A professor of pediatrics and molecular virology at Baylor College of Medicine is urging that criticisms of Dr. Anthony Fauci and other government scientists be prosecuted as hate crimes.
In a July 28 paper in PLOS Biology titled “Mounting antiscience aggression in the United States,” Peter Hotez writes that a “band of ultraconservative members of the US Congress and other public officials with far-right leanings are waging organized and seemingly well-coordinated attacks against prominent US biological scientists.”
Hotez, who describes himself on Twitter as a “Vaccine Scientist-Pediatrician-Author-Combating Antiscience,” and often appears on MSNBC and CNN, adds, “In parallel, conservative news outlets repeatedly and purposefully promote disinformation designed to portray key American scientists as enemies.”
To combat what he calls “antiscience aggression,” Hotez suggests a number of ideas, including a total clamping down on alternate perspectives.
He recommends, for example, a bill called the Scientific Integrity Act of 2021 (H.R. 849), introduced in February by Rep.
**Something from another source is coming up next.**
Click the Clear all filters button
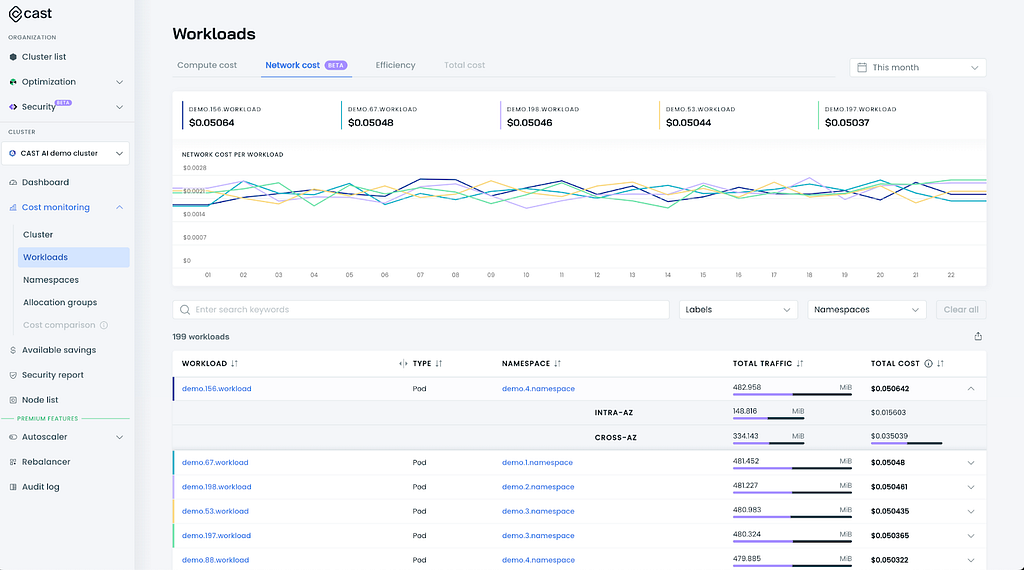Viewport: 1024px width, 570px height. pyautogui.click(x=961, y=309)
Paul Tonko (D-NY).
The legislation, he says, would serve “to protect US Government scientists from political interference, but this needs to be extended for scientists at private research universities and institutes,” he adds.
“Still another possibility is to extend federal hate-crime protections,” he advises, and then continues with what appears to be a recommendation for a blackout of views opposing his own:
As Nobel Laureate and Holocaust survivor Elie Wiesel once pointed out, neutrality or silence favors the oppressor. We must take steps to protect our scientists and take swift and positive action to counter the growing wave of far-right antiscience aggression. Not taking action is a tacit endorsement, and a guarantee that the integrity and productivity of science in the United States will be eroded or lose ground.
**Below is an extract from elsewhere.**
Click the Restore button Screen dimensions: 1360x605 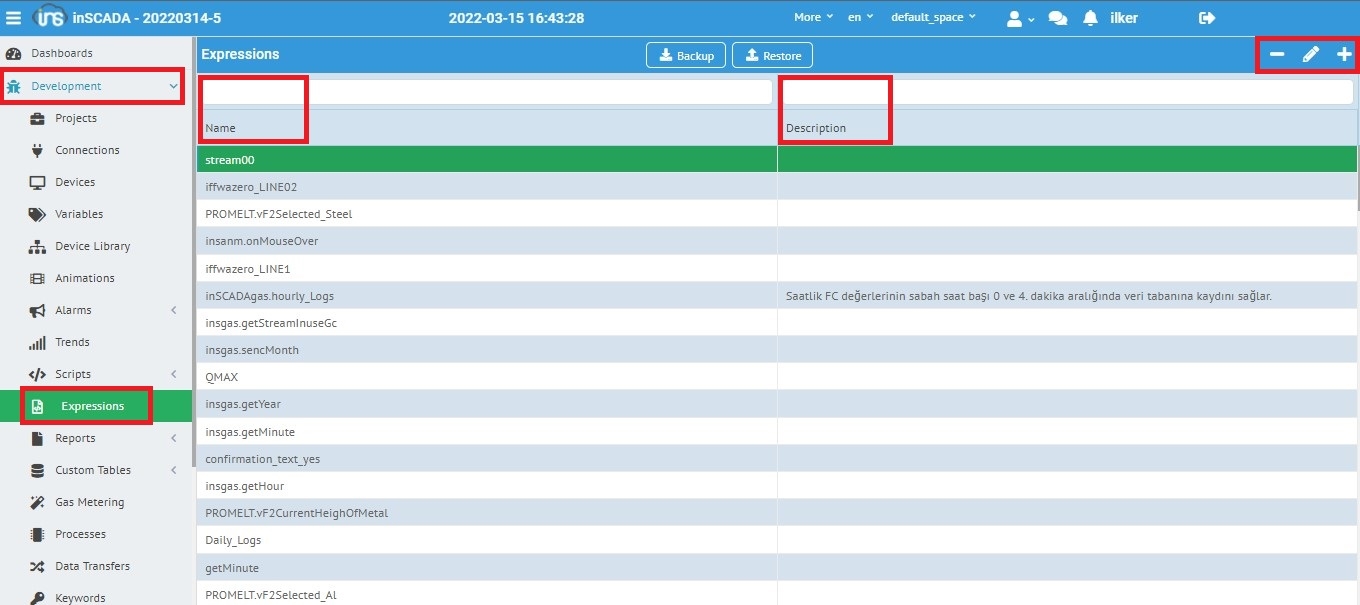[x=772, y=56]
Hotez’s Twitter feed includes numerous retweets of other users’ praise for him:
Hotez mentions as an example of “antiscience aggression” House Republicans’ Select Subcommittee on the origins of COVID-19 “with the presumption that it was ignited by gain-of-function genetic engineering research from the Wuhan Institute of Virology.”
“Senator Ron Johnson (R-WI) organized a roundtable in Milwaukee to highlight the rare adverse side effects from COVID-19 vaccines, as evening Fox News anchors promoted fake claims regarding deaths from COVID-19 vaccinations,” he adds as another example.
Hotez summarizes the “aggression against science and scientists in America arises from three sources,” and identifies them as: “1) Far-right members of the US Congress, 2) the conservative news outlets and 3) a group of thought leaders who provide intellectual underpinnings to fuel the first two elements.”
He cites as the source of the COVID “antiscience aggression” the administration of former President Donald Trump, which he appears to compare to Nazi and fascist regimes:
Historically, such regimes viewed scientists as enemies of the state. In his 1941 essay, Science in the Totalitarian State, Waldemar Kaempffert, outlines details using the examples of Nazism under Hitler, Fascism under Mussolini, and Marxism and Leninism. For example, under Stalin, the study of genetics and relativity physics were treated as dangerous western theories, and potentially in conflict with official social philosophies of state.
The former White House, he writes, was “committed to policies of ‘America First,’” which, he says, “focuses on nativism, anti-immigration, and a foreign policy built around strong military build-up and deterrence, and confrontation with China.”
“A darker view links it to voter suppression, and loyalty tests to the former President that question the veracity of the 2020 Presidential election,” he adds.
“We must take steps to protect our scientists and take swift and positive action to counter the growing wave of far-right antiscience aggression,” Hotez urges.